The biological effects of local insulin injection have been suggested to be associated with several molecular mechanisms. First, insulin reduces the local wound blood glucose concentration, thus reducing the damage resulting from the accumulation of high levels of glucose metabolic intermediates (21). Secondly, insulin is the inhibitor of three major proinflammatory transcription factors: Nuclear factor-κB, activator protein-1 and early growth response-1 (EGR-1). The expression of regulating monocyte chemotactic protein 1, intercellular adhesion molecule-1, matrix metalloproteinase (MMP)-2, MMP-9, tissue factor and plasminogen activator inhibitor-1, which are regulated by these three transcription factors, is also inhibited by insulin (23,24). These proteins are important components of NADPH oxidase, which produces superoxide radicals with potent oxidative effects (23–26), leading to the damage of the tissue cells. In addition, insulin inhibits the transcription of three key proinflammatory factors induced by hyperglycemia, thus inhibiting the inflammatory response and local oxidative stress (25,27). A third potential mechanism is that, by reducing the inflammatory cell factor level and increasing the inflammatory cytokine level following trauma, insulin relieves the inflammatory response and prevents an excessive inflammatory reaction (3). Furthermore, insulin inhibits the degradation of immune cell proteins, thus enhancing immune activity (3). Another mechanism has been suggested to involve the insulin-induced entry of extracellular amino acids and K+ into the cells, which increases protein synthesis (28), greatly reduces the bacterial survival environment, enhances the ability of local inflammation and thus promotes local wound healing. Insulin additionally increases the synthesis and release of nitric oxide (NO). Endothelial NO plays an important role in neovascularization. Neovascularization is promoted by vascular endothelial growth factors (VEGFs), while VEGF promotes angiogenesis (29). Finally, insulin can activate myofibroblasts, advance the cell cycle and promote collagen deposition, thus accelerating the wound healing process.
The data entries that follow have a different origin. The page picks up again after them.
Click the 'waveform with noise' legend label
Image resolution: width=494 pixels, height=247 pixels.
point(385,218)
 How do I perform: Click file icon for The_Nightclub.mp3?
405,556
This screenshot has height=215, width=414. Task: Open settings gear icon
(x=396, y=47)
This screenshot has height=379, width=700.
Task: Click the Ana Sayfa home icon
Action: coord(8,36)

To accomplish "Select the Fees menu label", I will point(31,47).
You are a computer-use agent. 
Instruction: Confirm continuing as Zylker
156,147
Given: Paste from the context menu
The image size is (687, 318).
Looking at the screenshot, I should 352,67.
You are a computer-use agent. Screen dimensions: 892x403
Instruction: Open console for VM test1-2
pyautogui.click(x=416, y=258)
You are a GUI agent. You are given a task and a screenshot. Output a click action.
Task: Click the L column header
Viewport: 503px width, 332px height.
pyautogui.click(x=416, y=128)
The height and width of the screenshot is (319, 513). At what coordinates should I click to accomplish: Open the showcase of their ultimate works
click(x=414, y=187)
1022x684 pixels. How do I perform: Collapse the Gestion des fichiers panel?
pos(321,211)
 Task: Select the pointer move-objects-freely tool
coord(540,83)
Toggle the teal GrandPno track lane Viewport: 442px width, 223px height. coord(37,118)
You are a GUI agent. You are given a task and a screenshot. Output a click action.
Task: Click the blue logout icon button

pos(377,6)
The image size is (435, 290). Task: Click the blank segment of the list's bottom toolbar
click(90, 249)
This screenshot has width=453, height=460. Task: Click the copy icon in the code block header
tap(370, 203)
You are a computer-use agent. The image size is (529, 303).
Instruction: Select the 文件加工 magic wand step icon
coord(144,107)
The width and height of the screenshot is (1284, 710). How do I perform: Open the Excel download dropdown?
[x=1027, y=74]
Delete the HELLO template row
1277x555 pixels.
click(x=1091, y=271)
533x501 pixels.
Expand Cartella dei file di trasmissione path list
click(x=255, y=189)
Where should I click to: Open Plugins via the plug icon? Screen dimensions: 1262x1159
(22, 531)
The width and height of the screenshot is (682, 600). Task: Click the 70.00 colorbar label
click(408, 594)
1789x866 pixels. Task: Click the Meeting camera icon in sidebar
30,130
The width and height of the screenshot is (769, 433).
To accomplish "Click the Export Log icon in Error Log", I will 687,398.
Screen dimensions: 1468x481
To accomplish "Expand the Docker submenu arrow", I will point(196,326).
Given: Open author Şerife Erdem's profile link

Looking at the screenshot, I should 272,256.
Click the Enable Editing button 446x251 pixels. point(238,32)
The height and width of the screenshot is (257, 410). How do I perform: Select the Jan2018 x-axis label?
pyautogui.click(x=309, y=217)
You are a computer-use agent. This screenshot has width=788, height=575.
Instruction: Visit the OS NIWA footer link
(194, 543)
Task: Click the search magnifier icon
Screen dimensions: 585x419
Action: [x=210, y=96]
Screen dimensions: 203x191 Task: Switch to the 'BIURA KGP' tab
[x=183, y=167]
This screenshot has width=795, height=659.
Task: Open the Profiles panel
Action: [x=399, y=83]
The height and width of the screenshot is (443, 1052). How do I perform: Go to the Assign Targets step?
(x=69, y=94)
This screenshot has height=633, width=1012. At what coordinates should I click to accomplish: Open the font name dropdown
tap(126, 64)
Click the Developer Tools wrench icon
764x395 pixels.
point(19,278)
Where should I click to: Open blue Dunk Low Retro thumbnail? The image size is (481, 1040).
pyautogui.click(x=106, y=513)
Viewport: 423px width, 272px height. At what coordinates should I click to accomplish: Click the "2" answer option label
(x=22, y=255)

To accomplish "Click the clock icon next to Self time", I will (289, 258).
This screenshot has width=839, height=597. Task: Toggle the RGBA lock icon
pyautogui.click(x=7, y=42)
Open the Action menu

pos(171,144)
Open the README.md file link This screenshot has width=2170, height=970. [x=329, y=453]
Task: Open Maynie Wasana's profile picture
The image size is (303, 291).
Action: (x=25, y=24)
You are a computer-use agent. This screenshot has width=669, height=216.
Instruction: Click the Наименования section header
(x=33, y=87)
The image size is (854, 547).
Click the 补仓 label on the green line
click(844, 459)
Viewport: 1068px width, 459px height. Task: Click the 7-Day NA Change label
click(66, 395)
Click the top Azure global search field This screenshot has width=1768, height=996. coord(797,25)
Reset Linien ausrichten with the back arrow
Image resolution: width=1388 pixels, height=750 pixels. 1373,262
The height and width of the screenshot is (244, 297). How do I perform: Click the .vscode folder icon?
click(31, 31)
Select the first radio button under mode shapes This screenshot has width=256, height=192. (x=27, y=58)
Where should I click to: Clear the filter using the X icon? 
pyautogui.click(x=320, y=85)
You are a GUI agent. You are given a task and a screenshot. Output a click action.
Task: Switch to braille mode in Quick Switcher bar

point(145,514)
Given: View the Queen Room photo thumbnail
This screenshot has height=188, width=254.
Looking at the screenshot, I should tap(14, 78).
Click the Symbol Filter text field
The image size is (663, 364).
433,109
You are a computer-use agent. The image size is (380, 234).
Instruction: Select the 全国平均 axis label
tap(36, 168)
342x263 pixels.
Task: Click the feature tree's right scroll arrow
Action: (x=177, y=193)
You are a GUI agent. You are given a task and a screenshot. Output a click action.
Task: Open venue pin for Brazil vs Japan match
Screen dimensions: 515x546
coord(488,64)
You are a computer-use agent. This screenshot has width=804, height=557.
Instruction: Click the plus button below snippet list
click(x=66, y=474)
In the present study, it was found that local wound insulin injection could reduce the blood glucose level, suggesting a significant effect on systemic blood glucose by local injection. These results provided the theoretical basis for treatment of diabetic foot via local insulin injection; however, the association between the dosages of insulin and the growth of granulation tissue, together with the exact mechanism of this action, remains to be investigated further.
Acknowledgements
This study was supported by a program of the Natural Science Foundation Committee of Xinjiang Uygur Autonomous Region (no. 2012211A090).